* [Short task]
Reproduce every line of the data below verbatim, leaving out the pictures.

* [Data for locating words and elements]
______

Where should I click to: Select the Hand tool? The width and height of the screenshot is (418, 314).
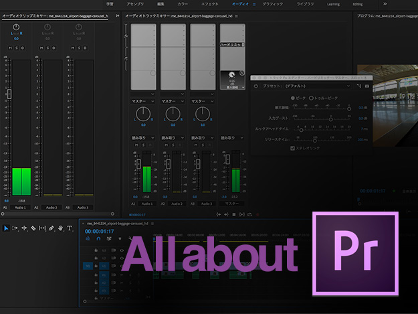coord(60,228)
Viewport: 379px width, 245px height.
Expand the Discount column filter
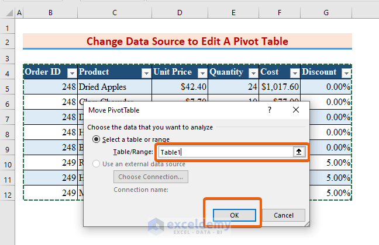[x=346, y=73]

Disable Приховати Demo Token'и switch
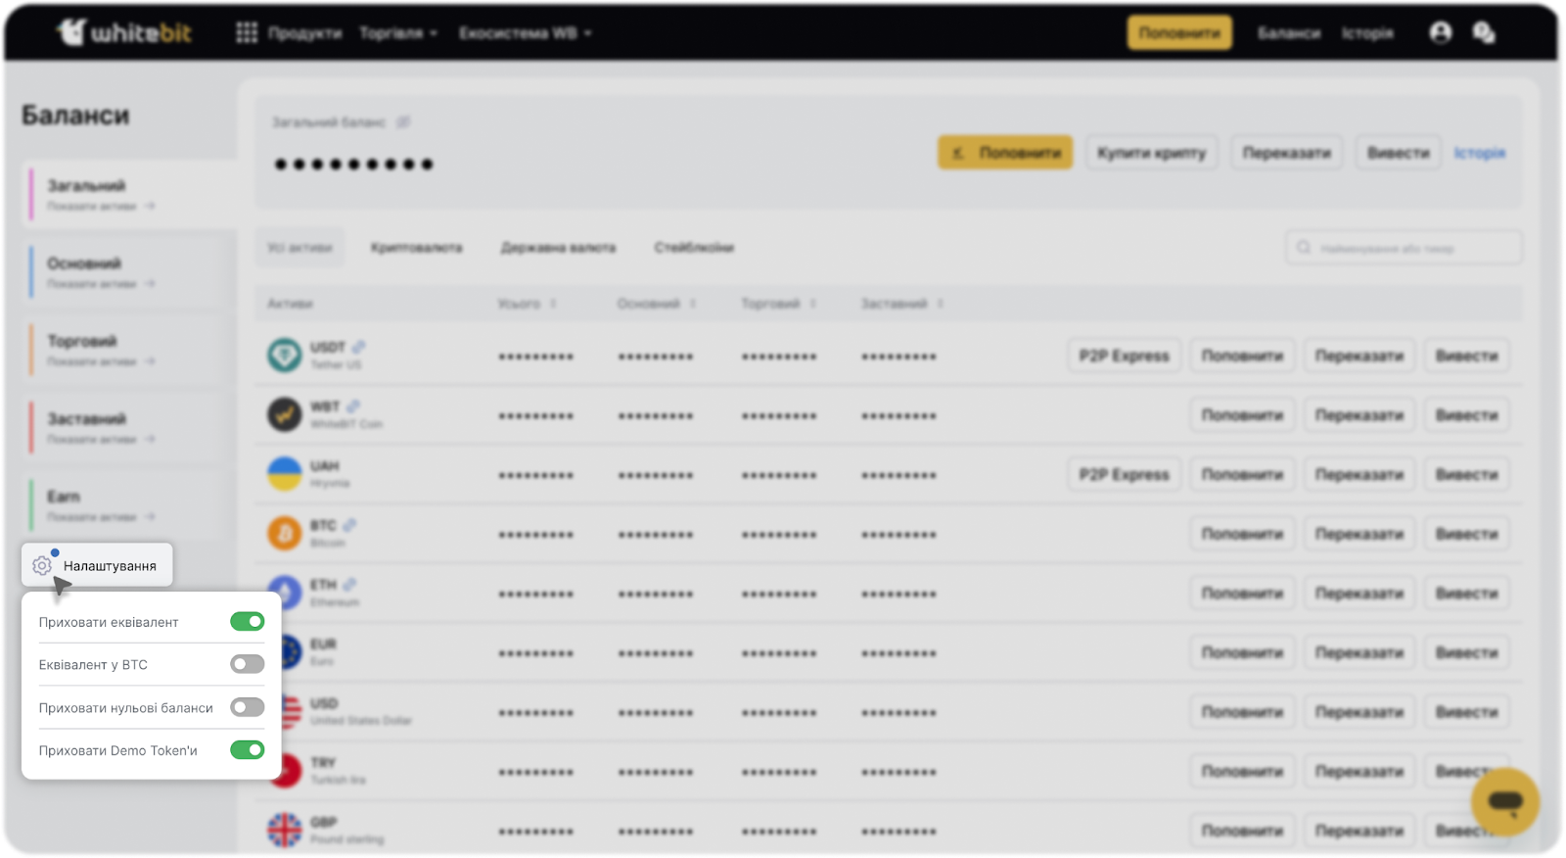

______

* [Solution for this task]
Where should I click to: Select the Hand tool? The width and height of the screenshot is (418, 314).
coord(60,228)
Viewport: 379px width, 245px height.
Expand the Discount column filter
[x=346, y=73]

Disable Приховати Demo Token'и switch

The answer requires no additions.